> TASK REQUIREMENTS:
Check each line below for the word "will". Then give only how many lines have it.

> DATA FOR THE TASK:

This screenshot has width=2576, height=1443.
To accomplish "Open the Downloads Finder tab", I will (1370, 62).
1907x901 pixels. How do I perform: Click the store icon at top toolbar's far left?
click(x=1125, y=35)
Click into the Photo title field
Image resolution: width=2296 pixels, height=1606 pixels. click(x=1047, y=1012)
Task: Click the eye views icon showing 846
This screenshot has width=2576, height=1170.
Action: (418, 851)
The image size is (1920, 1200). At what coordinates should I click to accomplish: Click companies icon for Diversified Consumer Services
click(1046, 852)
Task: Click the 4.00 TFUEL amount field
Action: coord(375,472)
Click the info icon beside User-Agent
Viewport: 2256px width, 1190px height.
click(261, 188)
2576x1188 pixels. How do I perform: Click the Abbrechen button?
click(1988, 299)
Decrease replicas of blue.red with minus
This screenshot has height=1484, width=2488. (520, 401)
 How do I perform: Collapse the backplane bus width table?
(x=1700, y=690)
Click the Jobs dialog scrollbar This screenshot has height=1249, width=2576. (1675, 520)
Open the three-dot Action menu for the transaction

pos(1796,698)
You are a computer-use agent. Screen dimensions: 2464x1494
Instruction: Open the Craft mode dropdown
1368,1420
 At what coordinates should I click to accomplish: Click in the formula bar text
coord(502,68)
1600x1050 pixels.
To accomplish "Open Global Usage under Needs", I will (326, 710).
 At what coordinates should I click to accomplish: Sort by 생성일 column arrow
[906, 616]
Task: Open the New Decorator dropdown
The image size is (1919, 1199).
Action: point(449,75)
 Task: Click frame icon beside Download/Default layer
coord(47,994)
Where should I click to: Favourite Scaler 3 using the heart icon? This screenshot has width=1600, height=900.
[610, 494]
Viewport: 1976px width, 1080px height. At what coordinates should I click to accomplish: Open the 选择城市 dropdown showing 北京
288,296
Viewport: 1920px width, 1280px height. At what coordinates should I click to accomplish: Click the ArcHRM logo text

> EXERCISE SOLUTION:
2